397 is 300 + 7 + 90: 100s 1s 10s. For bigger numbers you’re doing it repeatedly.
In German for every set you’re saying the digits and tens in the wrong order. You get used to it, but only if you grow up in Germany (I didn’t), else it forever does you head in reading numbers.
Dutch also has that problem, it causes so many errors.
Old English used to have the same problem ( https://en.m.wikibooks.org/wiki/Old_English/Numbers ), but at one point they must have seen the light, probably some time after they were conquered by the french in 1066. I do remember reading a Charles Dickens story where a person said a number with tens and ones in the reverse order and I wonder when it finally died out completely in English (if it ever did, maybe it’s still in use in some dialects).
Edit: thirteen, fourteen, … There’s still commonly used remnants of this reverse order in English, we’ll never get rid of this insanity :)
XCVII
4 score and 7 years (+10) ago…
French Belgians 90 + 7
Same for Swiss French except for Geneva (of course).
Not in Geneva? So what’s the convention there?
It’s something very human, right?
It’s design is very human
Same as the French.
Katre-van-deez-nuts
Ha! Je les ai eu!
Tbf I think in English it’s more like… 9*10+7
I’m not a historian or linguist so there is a good chance I’m wrong, but I just kind of always assumed that “ninety” meant “nine-tens” - that the “ty” was an earlier form of, or was corrupted from, “tens”.

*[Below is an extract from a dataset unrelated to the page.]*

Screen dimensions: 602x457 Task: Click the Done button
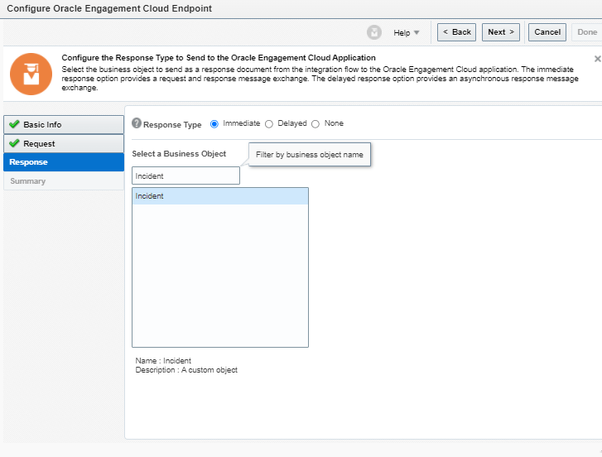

from Old English nigontig, from nine + -tig “group of ten”
Context:
German:
- “siebenundneunzig”
- = “sevenandninety”
English:
- = “ninety-seven”
French:
- “quatre-vingt-dix-sept”
- = “four-twenty-ten-seven”
It’s shit like that why I wonder people just don’t update their languages, remove useless letters, nonsensical loan words exonyms, etc.
German did. And it worked. One of the reasons is probably that written German is uniform everywhere. I imagine language reformes are harder and less effective when dialects are still big.
Like many things in life, languages aren’t necessary logical but I’m looking forward to your efforts to finally get everyone into Esperanto!
Megwetch
Or Lojban.
Edit:
Lojban (pronounced [ˈloʒban]) is a logical, constructed, human language created by the Logical Language Group which aims to be syntactically unambiguous.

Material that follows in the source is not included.